◆ What the task asks:
Reproduce the records below, swapping every occurrence of "At what coordinates should I click to accomplish" for "Where should I click to complete this task" and leaving everything else unchanged.

(Pointing records for text and elements)
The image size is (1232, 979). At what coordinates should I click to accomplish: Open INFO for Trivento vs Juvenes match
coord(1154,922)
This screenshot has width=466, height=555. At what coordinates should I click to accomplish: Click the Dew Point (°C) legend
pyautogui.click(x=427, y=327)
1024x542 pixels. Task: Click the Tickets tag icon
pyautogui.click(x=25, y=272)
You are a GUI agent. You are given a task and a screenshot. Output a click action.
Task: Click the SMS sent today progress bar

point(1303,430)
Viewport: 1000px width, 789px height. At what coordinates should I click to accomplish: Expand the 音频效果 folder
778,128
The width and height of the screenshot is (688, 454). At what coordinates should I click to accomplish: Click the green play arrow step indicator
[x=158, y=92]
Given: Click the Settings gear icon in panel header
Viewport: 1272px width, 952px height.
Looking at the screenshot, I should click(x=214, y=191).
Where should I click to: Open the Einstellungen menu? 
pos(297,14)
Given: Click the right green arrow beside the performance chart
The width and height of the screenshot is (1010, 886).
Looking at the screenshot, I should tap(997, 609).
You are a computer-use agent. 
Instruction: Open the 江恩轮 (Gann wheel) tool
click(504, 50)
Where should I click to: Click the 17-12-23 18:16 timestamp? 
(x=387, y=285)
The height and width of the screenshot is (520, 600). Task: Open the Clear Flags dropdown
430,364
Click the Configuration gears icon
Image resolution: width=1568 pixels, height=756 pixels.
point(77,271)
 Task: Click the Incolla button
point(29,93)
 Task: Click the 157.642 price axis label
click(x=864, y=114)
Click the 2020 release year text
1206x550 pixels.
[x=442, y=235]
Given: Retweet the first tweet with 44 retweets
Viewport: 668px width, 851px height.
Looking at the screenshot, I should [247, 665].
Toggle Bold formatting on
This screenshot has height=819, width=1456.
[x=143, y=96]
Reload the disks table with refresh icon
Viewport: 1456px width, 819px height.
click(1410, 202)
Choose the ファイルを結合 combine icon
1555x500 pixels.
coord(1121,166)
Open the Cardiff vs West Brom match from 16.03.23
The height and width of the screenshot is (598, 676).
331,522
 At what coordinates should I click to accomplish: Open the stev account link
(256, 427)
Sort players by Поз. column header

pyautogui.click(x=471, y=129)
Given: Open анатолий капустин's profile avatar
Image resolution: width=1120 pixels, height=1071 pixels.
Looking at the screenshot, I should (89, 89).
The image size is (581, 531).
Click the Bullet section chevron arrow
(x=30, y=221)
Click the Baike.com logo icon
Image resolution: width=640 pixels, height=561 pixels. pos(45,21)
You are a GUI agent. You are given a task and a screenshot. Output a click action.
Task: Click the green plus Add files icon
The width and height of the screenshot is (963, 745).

◆ Answer to the exercise:
The image size is (1232, 979). Where should I click to complete this task: Open INFO for Trivento vs Juvenes match
coord(1154,922)
This screenshot has width=466, height=555. Where should I click to complete this task: Click the Dew Point (°C) legend
pyautogui.click(x=427, y=327)
1024x542 pixels. Task: Click the Tickets tag icon
pyautogui.click(x=25, y=272)
You are a GUI agent. You are given a task and a screenshot. Output a click action.
Task: Click the SMS sent today progress bar

point(1303,430)
Viewport: 1000px width, 789px height. Where should I click to complete this task: Expand the 音频效果 folder
778,128
The width and height of the screenshot is (688, 454). Where should I click to complete this task: Click the green play arrow step indicator
[x=158, y=92]
Given: Click the Settings gear icon in panel header
Viewport: 1272px width, 952px height.
Looking at the screenshot, I should click(x=214, y=191).
Where should I click to: Open the Einstellungen menu? 
pos(297,14)
Given: Click the right green arrow beside the performance chart
The width and height of the screenshot is (1010, 886).
Looking at the screenshot, I should tap(997, 609).
You are a computer-use agent. 
Instruction: Open the 江恩轮 (Gann wheel) tool
click(504, 50)
Where should I click to: Click the 17-12-23 18:16 timestamp? 
(x=387, y=285)
The height and width of the screenshot is (520, 600). Task: Open the Clear Flags dropdown
430,364
Click the Configuration gears icon
Image resolution: width=1568 pixels, height=756 pixels.
point(77,271)
 Task: Click the Incolla button
point(29,93)
 Task: Click the 157.642 price axis label
click(x=864, y=114)
Click the 2020 release year text
1206x550 pixels.
[x=442, y=235]
Given: Retweet the first tweet with 44 retweets
Viewport: 668px width, 851px height.
Looking at the screenshot, I should [247, 665].
Toggle Bold formatting on
This screenshot has height=819, width=1456.
[x=143, y=96]
Reload the disks table with refresh icon
Viewport: 1456px width, 819px height.
click(1410, 202)
Choose the ファイルを結合 combine icon
1555x500 pixels.
coord(1121,166)
Open the Cardiff vs West Brom match from 16.03.23
The height and width of the screenshot is (598, 676).
331,522
 Where should I click to complete this task: Open the stev account link
(256, 427)
Sort players by Поз. column header

pyautogui.click(x=471, y=129)
Given: Open анатолий капустин's profile avatar
Image resolution: width=1120 pixels, height=1071 pixels.
Looking at the screenshot, I should (89, 89).
The image size is (581, 531).
Click the Bullet section chevron arrow
(x=30, y=221)
Click the Baike.com logo icon
Image resolution: width=640 pixels, height=561 pixels. pos(45,21)
You are a GUI agent. You are given a task and a screenshot. Output a click action.
Task: Click the green plus Add files icon
The width and height of the screenshot is (963, 745).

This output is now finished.